### Instructions for the task
Where the data below shows a picture, leave that picture out and copy the rest exactly.

### Stored items

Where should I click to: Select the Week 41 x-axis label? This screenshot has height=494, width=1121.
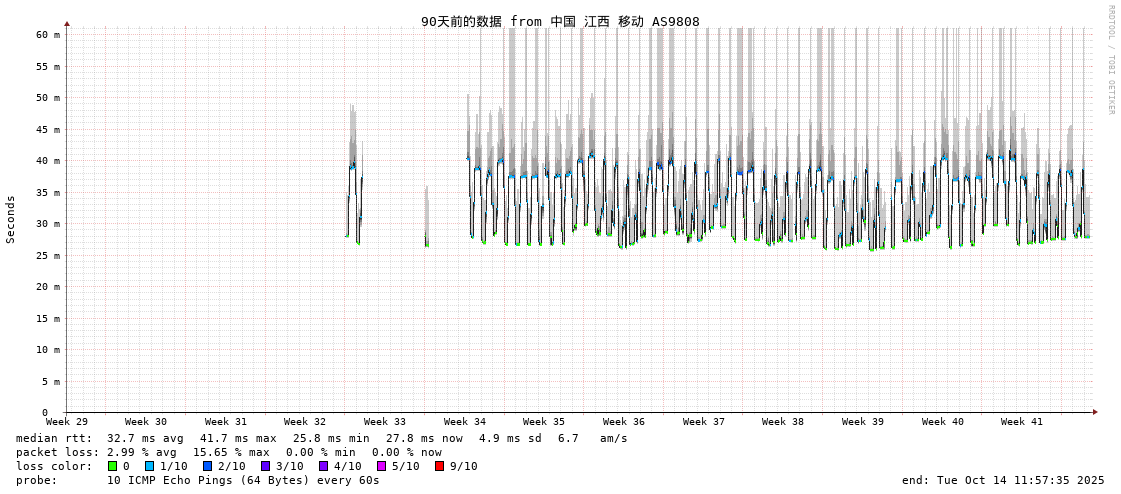click(x=1022, y=422)
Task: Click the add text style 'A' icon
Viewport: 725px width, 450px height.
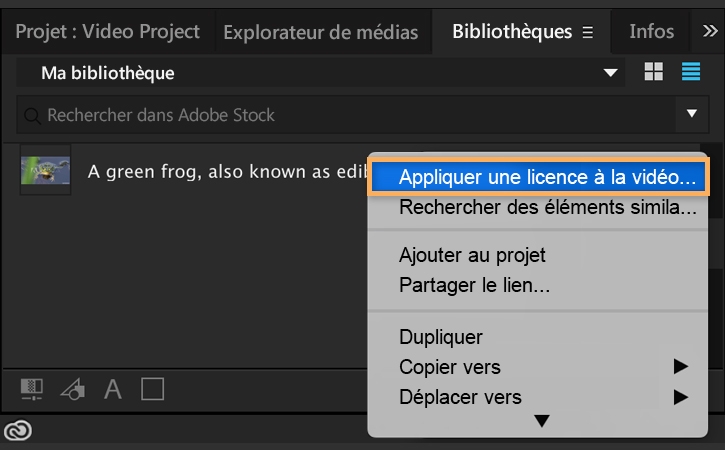Action: point(113,388)
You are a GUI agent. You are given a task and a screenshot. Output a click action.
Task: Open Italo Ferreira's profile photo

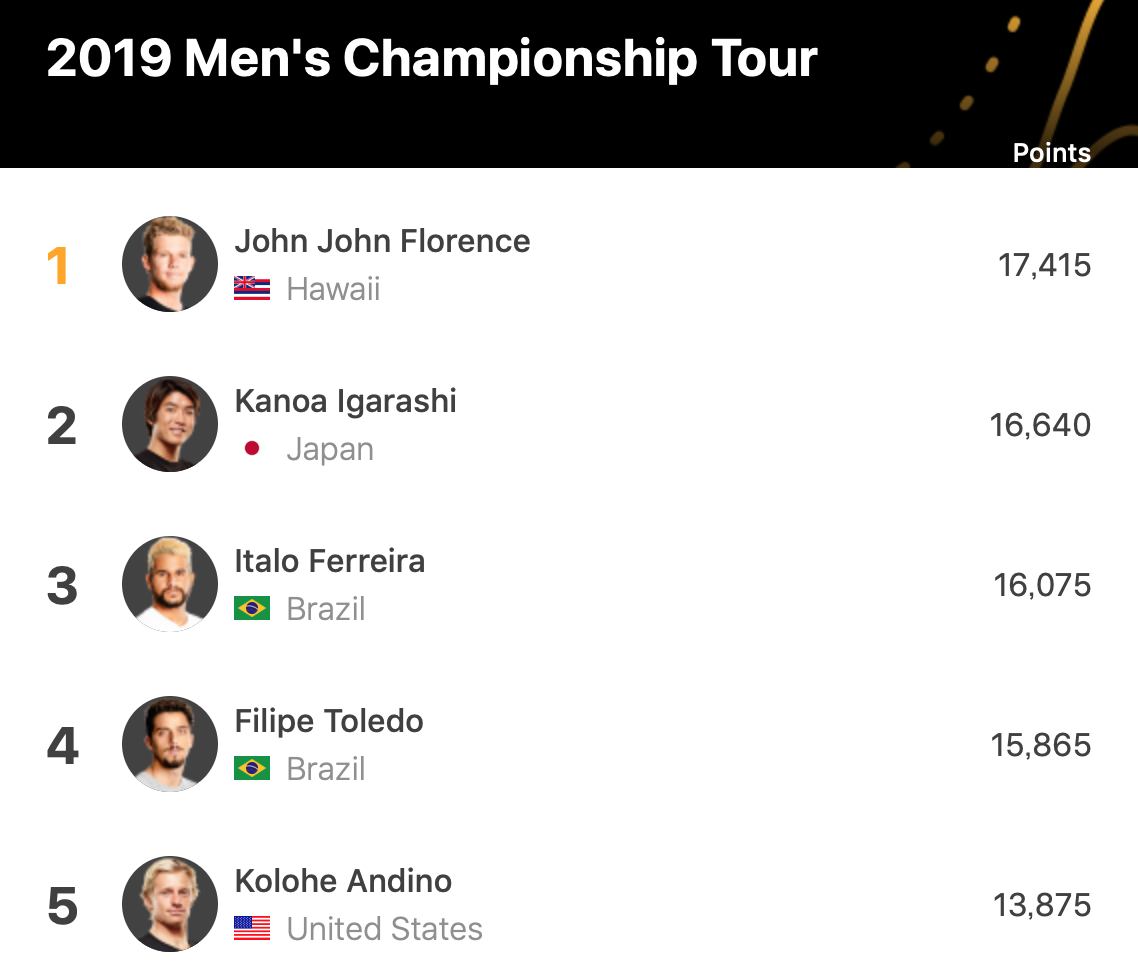coord(170,585)
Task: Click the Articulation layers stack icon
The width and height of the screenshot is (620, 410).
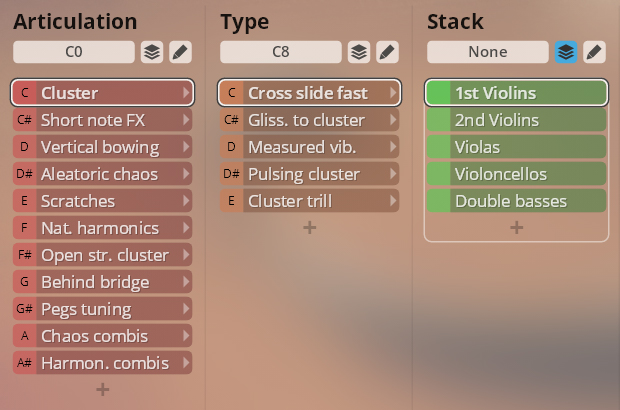Action: point(152,52)
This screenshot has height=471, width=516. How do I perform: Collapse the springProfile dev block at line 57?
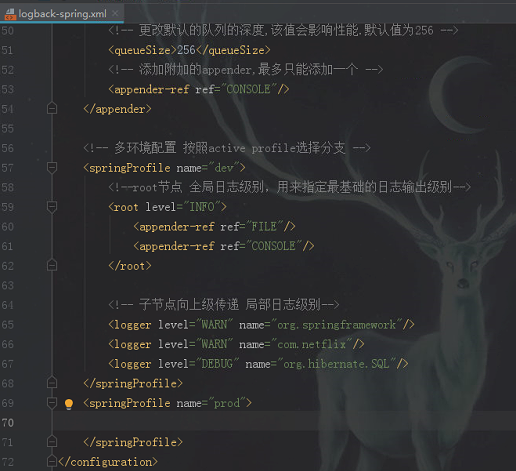(x=52, y=168)
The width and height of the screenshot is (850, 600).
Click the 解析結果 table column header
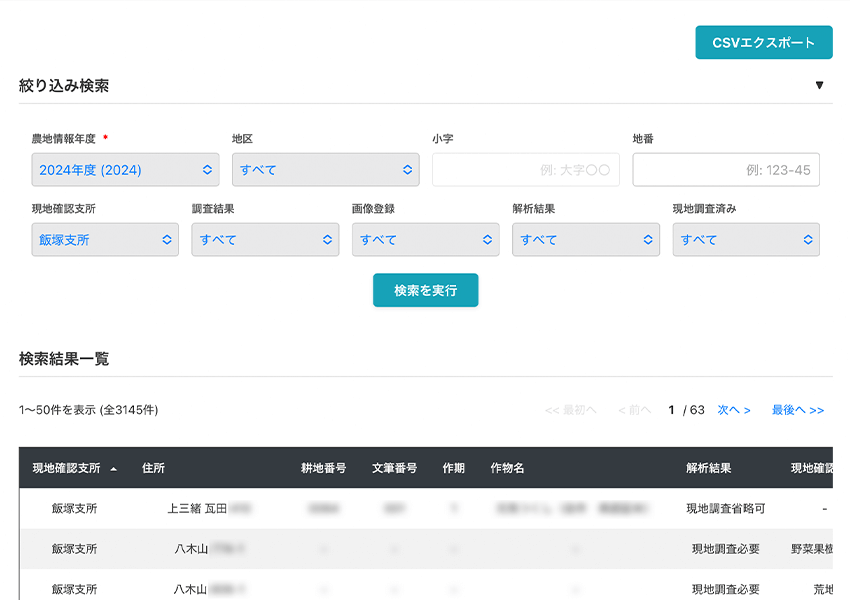(708, 468)

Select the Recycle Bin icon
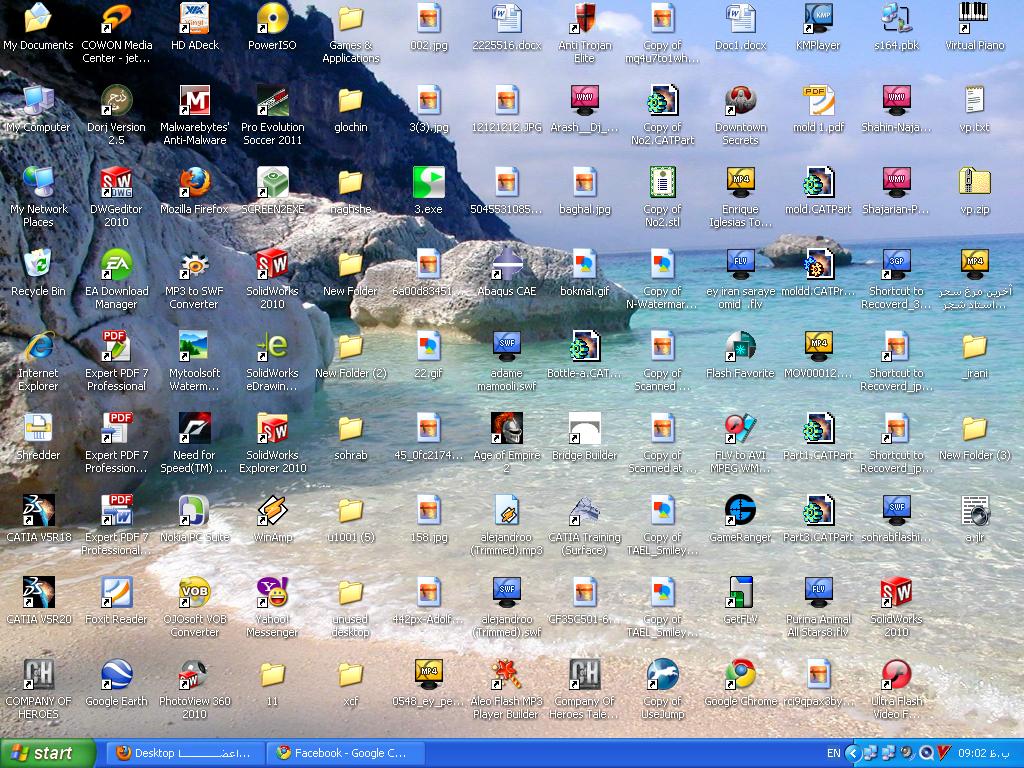pos(38,265)
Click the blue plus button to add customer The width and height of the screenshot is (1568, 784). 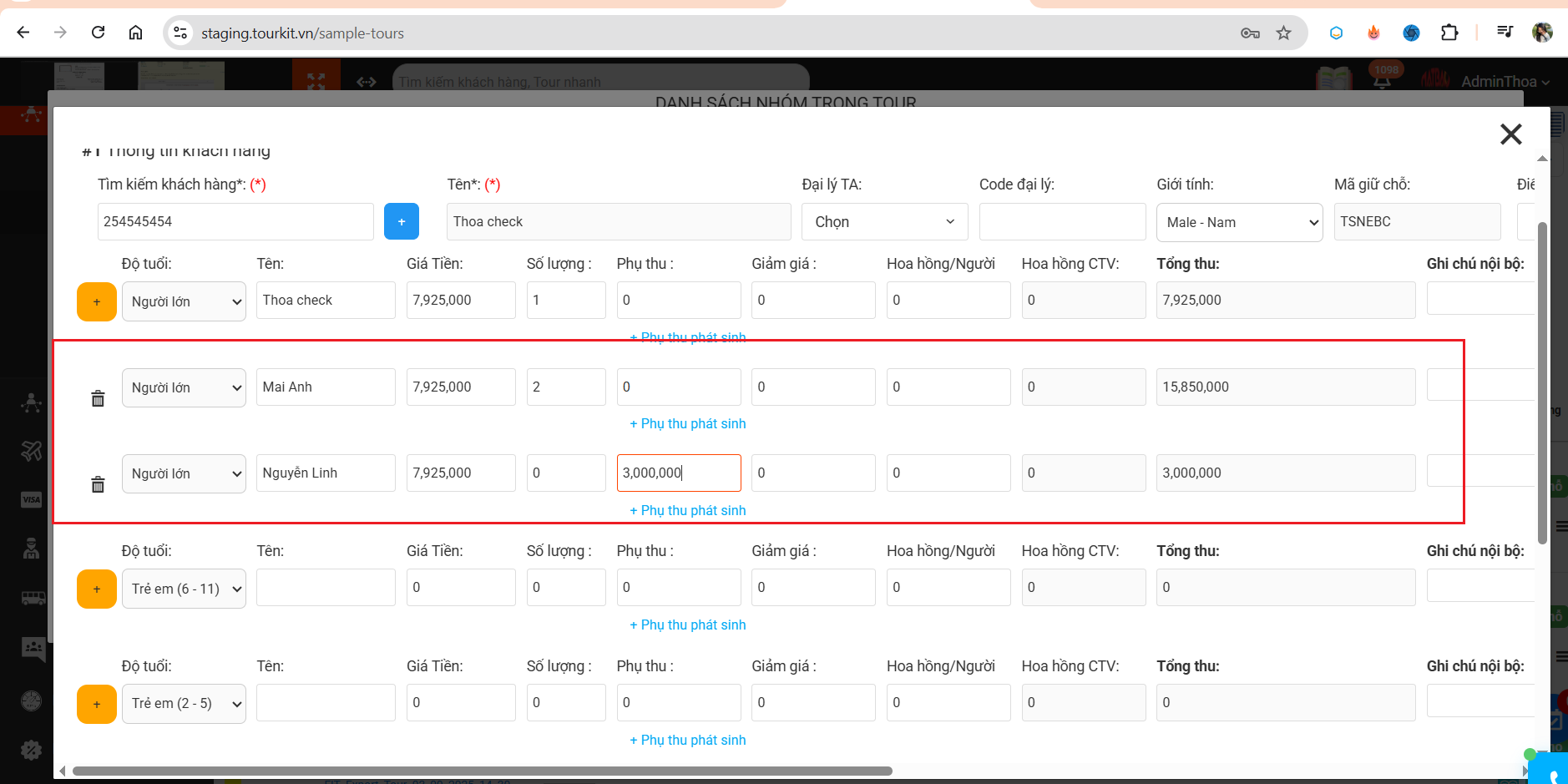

### Response for this exercise
Where should I click to: Select the Week 41 x-axis label? This screenshot has height=494, width=1121.
click(x=1022, y=422)
Task: Click the add text style 'A' icon
Viewport: 725px width, 450px height.
Action: point(113,388)
You are a GUI agent. You are given a task and a screenshot. Output a click action.
Task: Open Italo Ferreira's profile photo

coord(170,585)
Task: Click the Articulation layers stack icon
The width and height of the screenshot is (620, 410).
Action: point(152,52)
This screenshot has height=471, width=516. How do I perform: Collapse the springProfile dev block at line 57?
(x=52, y=168)
The width and height of the screenshot is (850, 600).
Click the 解析結果 table column header
(708, 468)

Select the Recycle Bin icon
pos(38,265)
Click the blue plus button to add customer The width and height of the screenshot is (1568, 784). 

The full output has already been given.